Problem statement: Reproduce the entries below, changing every occurrence of "Screen dimensions" to "Display size" and leaving all other text unchanged.

Record set:
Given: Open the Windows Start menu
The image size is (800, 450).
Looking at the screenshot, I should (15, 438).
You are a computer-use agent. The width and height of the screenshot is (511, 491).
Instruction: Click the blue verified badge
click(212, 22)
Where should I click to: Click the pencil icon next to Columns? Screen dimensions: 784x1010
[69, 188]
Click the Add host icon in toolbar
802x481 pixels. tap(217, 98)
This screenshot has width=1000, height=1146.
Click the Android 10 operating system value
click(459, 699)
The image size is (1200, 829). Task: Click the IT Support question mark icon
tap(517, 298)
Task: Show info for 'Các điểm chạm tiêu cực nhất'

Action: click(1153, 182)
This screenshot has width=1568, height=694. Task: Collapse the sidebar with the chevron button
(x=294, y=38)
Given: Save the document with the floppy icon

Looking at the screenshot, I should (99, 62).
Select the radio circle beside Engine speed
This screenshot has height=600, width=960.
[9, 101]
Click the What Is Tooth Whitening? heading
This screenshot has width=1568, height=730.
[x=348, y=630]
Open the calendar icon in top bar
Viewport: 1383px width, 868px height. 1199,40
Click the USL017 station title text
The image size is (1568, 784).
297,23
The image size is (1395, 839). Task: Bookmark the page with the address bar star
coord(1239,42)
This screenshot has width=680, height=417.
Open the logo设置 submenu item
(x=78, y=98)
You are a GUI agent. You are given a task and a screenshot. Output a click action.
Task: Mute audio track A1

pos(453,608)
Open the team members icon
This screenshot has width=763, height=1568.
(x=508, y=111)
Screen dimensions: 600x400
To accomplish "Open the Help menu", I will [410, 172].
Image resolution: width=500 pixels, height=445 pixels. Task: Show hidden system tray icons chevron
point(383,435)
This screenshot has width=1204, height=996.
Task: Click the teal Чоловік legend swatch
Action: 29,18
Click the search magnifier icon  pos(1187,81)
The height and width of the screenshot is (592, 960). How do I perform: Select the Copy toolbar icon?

Final answer:
Given: Open the Windows Start menu
The image size is (800, 450).
Looking at the screenshot, I should (15, 438).
You are a computer-use agent. The width and height of the screenshot is (511, 491).
Instruction: Click the blue verified badge
click(212, 22)
Where should I click to: Click the pencil icon next to Columns? Display size: 784x1010
[69, 188]
Click the Add host icon in toolbar
802x481 pixels. tap(217, 98)
This screenshot has width=1000, height=1146.
Click the Android 10 operating system value
click(459, 699)
The image size is (1200, 829). Task: Click the IT Support question mark icon
tap(517, 298)
Task: Show info for 'Các điểm chạm tiêu cực nhất'

Action: click(1153, 182)
This screenshot has width=1568, height=694. Task: Collapse the sidebar with the chevron button
(x=294, y=38)
Given: Save the document with the floppy icon

Looking at the screenshot, I should (99, 62).
Select the radio circle beside Engine speed
This screenshot has height=600, width=960.
[9, 101]
Click the What Is Tooth Whitening? heading
This screenshot has width=1568, height=730.
[x=348, y=630]
Open the calendar icon in top bar
Viewport: 1383px width, 868px height. 1199,40
Click the USL017 station title text
The image size is (1568, 784).
297,23
The image size is (1395, 839). Task: Bookmark the page with the address bar star
coord(1239,42)
This screenshot has width=680, height=417.
Open the logo设置 submenu item
(x=78, y=98)
You are a GUI agent. You are given a task and a screenshot. Output a click action.
Task: Mute audio track A1

pos(453,608)
Open the team members icon
This screenshot has width=763, height=1568.
(x=508, y=111)
Display size: 600x400
To accomplish "Open the Help menu", I will [410, 172].
Image resolution: width=500 pixels, height=445 pixels. Task: Show hidden system tray icons chevron
point(383,435)
This screenshot has width=1204, height=996.
Task: Click the teal Чоловік legend swatch
Action: 29,18
Click the search magnifier icon  pos(1187,81)
The height and width of the screenshot is (592, 960). How do I perform: Select the Copy toolbar icon?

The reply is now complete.